MicroRNA array was performed in PBMCs obtained from PBC patients versus healthy controls. Then, six of the 17 differentially expressed microRNAs were confirmed using quantitative real-time polymerase chain reaction. Based on bioinformatics analysis, we identified the potential biological processes and significant signaling pathways affected by these microRNAs, and generated the microRNA–gene network.

Results

According to microRNA array, a total of 17 microRNAs were found to be differentially expressed. Six microRNAs have been validated using quantitative real-time polymerase chain reaction, and the results were consistent with microRNA array analysis. The bioinformatics analysis showed that the potential target genes of these microRNAs were involved in cell proliferation, cell differentiation, apoptosis, and signal transduction.

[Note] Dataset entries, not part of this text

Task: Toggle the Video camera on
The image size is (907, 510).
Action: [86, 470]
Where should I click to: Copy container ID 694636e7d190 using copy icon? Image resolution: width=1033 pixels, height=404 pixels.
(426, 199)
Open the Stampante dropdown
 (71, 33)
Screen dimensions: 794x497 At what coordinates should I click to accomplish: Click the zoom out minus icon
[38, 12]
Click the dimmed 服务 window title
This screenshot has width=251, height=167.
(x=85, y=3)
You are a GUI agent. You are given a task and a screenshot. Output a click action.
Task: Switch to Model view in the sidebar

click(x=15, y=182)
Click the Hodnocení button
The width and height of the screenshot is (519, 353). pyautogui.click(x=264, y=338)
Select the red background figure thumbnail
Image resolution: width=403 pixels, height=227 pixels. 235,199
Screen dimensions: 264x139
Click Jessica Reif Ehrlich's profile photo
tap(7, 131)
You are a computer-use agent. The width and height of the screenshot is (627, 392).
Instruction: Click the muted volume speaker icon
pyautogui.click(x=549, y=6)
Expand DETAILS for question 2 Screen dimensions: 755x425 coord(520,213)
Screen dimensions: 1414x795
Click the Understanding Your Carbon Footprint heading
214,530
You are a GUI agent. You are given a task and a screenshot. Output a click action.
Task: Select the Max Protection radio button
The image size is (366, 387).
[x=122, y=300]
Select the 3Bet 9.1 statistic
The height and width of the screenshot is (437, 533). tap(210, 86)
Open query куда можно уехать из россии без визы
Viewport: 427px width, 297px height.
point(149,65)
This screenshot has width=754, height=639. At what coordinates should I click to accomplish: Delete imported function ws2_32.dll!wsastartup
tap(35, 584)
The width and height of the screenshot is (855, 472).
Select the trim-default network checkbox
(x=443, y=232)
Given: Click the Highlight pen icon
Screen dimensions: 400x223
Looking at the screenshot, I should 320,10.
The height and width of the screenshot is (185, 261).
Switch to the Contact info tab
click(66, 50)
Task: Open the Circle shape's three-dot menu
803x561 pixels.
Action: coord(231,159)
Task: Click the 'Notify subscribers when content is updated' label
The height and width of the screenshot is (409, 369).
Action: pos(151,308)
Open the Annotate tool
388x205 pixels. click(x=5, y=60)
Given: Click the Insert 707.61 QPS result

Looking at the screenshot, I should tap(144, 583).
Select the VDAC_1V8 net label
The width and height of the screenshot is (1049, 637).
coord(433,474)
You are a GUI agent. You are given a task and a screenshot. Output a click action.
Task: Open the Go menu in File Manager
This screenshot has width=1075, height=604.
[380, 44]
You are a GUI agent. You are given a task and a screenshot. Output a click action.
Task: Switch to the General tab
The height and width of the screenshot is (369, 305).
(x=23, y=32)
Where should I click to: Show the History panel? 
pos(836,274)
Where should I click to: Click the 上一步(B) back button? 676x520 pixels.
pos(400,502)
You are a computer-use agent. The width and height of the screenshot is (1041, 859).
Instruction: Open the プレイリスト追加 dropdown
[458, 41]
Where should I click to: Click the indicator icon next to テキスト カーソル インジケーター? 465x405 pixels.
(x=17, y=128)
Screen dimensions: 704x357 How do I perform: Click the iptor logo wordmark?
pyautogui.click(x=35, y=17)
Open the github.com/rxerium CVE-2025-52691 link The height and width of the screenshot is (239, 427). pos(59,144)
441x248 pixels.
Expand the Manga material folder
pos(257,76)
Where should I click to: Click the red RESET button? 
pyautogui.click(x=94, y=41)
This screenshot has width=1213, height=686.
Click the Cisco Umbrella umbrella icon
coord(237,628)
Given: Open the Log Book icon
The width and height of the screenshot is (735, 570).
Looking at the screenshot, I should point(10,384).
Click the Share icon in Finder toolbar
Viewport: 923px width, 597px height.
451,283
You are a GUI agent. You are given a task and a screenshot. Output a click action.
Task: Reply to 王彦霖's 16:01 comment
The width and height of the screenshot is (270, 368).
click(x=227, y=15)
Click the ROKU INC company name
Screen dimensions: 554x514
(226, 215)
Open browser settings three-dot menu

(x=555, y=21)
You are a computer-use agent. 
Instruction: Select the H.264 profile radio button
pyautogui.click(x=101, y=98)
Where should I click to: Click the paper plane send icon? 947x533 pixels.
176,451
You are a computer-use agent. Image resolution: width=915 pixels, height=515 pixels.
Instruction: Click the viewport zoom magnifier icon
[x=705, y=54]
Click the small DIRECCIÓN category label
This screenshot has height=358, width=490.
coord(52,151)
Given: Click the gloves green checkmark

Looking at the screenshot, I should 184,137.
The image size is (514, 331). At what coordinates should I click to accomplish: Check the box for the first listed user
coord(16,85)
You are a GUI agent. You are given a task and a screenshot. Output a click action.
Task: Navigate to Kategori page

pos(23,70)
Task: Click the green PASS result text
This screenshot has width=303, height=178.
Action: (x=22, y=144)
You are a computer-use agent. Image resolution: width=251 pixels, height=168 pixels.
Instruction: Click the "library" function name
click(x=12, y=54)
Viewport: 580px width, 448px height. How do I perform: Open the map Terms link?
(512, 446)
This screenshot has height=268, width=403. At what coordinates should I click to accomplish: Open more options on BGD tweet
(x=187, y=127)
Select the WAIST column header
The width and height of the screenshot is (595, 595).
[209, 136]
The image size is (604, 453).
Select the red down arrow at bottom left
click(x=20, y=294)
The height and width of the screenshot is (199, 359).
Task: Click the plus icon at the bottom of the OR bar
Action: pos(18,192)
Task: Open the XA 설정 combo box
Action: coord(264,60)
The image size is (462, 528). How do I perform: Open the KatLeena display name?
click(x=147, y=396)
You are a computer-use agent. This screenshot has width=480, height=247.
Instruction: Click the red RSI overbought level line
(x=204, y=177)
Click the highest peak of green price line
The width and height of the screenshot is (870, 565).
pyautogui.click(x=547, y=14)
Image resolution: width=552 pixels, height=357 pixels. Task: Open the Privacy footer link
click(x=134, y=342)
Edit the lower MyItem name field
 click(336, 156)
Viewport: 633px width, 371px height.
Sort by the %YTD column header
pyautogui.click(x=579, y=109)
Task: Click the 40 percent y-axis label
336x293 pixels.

Similarly, these microRNAs also affected endocytosis, mitogen-activated protein kinase signaling pathway, transforming growth factor-β signaling pathway, Wnt signaling pathway, calcium signaling pathway, etc.

Conclusion

In the present study, 17 microRNAs were identified to be differentially expressed in PBMCs from PBC patients. Functional bioinformatics analysis demonstrated that prediction genes targeted by these microRNAs were involved in multiple biological processes and signaling pathways. The present study offers intriguing new perspectives on the involvement of microRNA in PBC, but the precise mechanisms need to be validated further.